3 minute read
Fighting the Spread
Misinformation and COVID-19
By Katie Small
In the early pandemonium of the pandemic, one thing seemed to spread even faster than the virus itself: misinformation. Newcomb alumna Dr. Sofia Curdumi Pendley found herself uniquely positioned to provide clarity amidst the fear and confusion. In late-February, Pendley spoke with the Director of Homeland Security and Emergency Management in Bridgeport, Connecticut about the slew of contradictory and unreliable information regarding coronaviruses. The conversation inspired Pendley to take action: “I immediately said—‘We can help fix that,’” she recalled.
Pendley recognized the potential learning opportunity for students enrolled in her Community Health in Times of Crisis course at Sacred Heart University, where she has been instrumental in creating a new Masters in Community Public Health program. She assigned her students the task of compiling weekly newsletters and slide decks relaying the most up-to-date information on COVID-19.
“We created weekly updates to send out to different health and emergency management departments in the [Fairfield, CT] area,” Pendley said. The updates quickly took off and were particularly useful to local and state politicians and community leaders in the Northeast. “Our scope widened to inform emergency protocol in those areas that saw a huge spike in cases in early April,” Pendley said. “My students were shocked that they were playing such an important role in real time.”
While creating the COVID-19 communication updates, Pendley connected with her professional network to recruit faculty and students at Tulane and Yale University to join the effort. The weekly updates became a collaborative endeavor housed in an online dashboard. “As time went on, we started compiling lists of all of the different clinical trials for vaccines, where they’re being conducted, what stage they’re at—so that people could understand that everybody in the world is working on COVID right now,” she said. “That’s so much information, and it’s spread out over so many disciplines.”
As she continued to oversee the communications campaign, Pendley fielded media inquiries—including an interview with Business Insider—and began training students to conduct contact tracing, all while teaching full-time and caring for her five-year old daughter and one-year old son.

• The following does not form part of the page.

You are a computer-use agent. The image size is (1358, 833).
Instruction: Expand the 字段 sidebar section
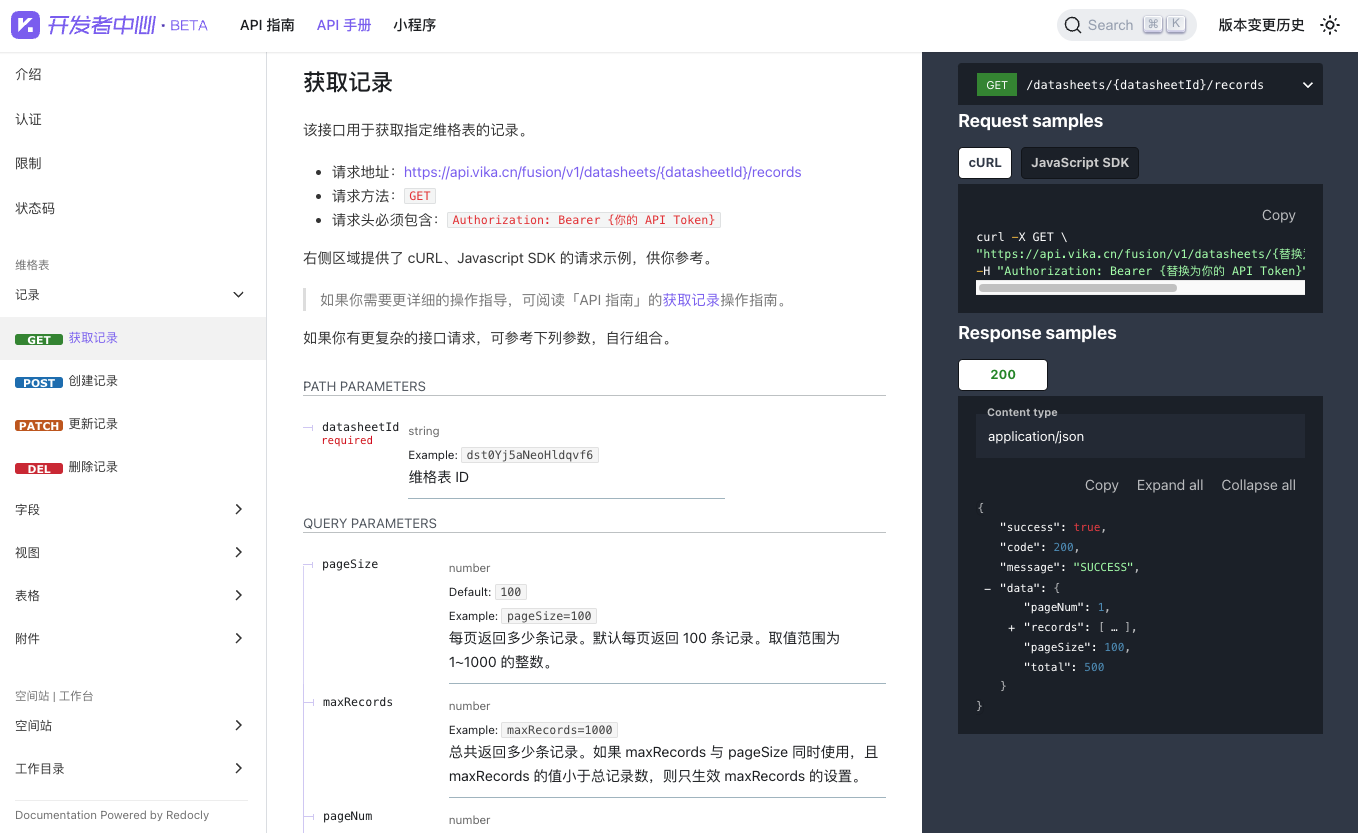(238, 509)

The daughter of Cuban immigrants, Pendley graduated from Newcomb in 2005 with a BA in Political Science. After a brief stint teaching English in Shanghai, she returned to Tulane to pursue a Master’s in Public Health followed by a Ph.D. in Global Community Health and Behavioral Sciences. Her public health research focused on monitoring and evaluating disaster humanitarian response.
As a recent MPH graduate, Pendley worked to develop a framework for the Louisiana Disaster Case Management Pilot Program in the aftermath of Katrina. In 2012, when she was a Program Manager at Tulane’s Disaster Resilience Leadership Academy, the team was awarded a Gates Foundation grant to evaluate humanitarian assistance after the 2010 Haiti earthquake. Other projects involved analyzing the effects of drought on farmers in the Sahel, conducting an impact assessment after the 2010 Deepwater Horizon Oil Spill in the Gulf of Mexico, and working with the World Food Program to analyze food insecurity during the Ebola outbreak.

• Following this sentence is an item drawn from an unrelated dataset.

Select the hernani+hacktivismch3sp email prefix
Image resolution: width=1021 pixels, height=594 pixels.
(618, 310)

Pendley says misinformation is a typical symptom of public health crises, but it has been unusually widespread during the COVID-19 pandemic: “Misinformation has really become another disaster in and of itself,” she said. “It emphasizes the importance of public health communications.”
Looking to the future, Pendley predicts major structural changes in the conception and implementation of emergency management programs post-pandemic: “I think there’s going to be a huge change in the way we view emergency management in this country,” she said. The practice of localities declaring a state of emergency to qualify for federal resources will need to be adjusted. “From now on, we will have to account for situations that affect the entire nation—and even the entire globe—at the same exact time.”

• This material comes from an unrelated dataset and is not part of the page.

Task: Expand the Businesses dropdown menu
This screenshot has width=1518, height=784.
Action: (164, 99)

While the nature of her work means she must constantly contend with crisis, Pendley says working with young people keeps her motivated. She draws inspiration from her students at Sacred Heart, as well as the Tulane students she mentors through her participation in the NAA. “Young women need to know that they belong in STEM,” she said. “Know that not only are you worthy of being here, you are needed—Don’t let anybody tell you otherwise.”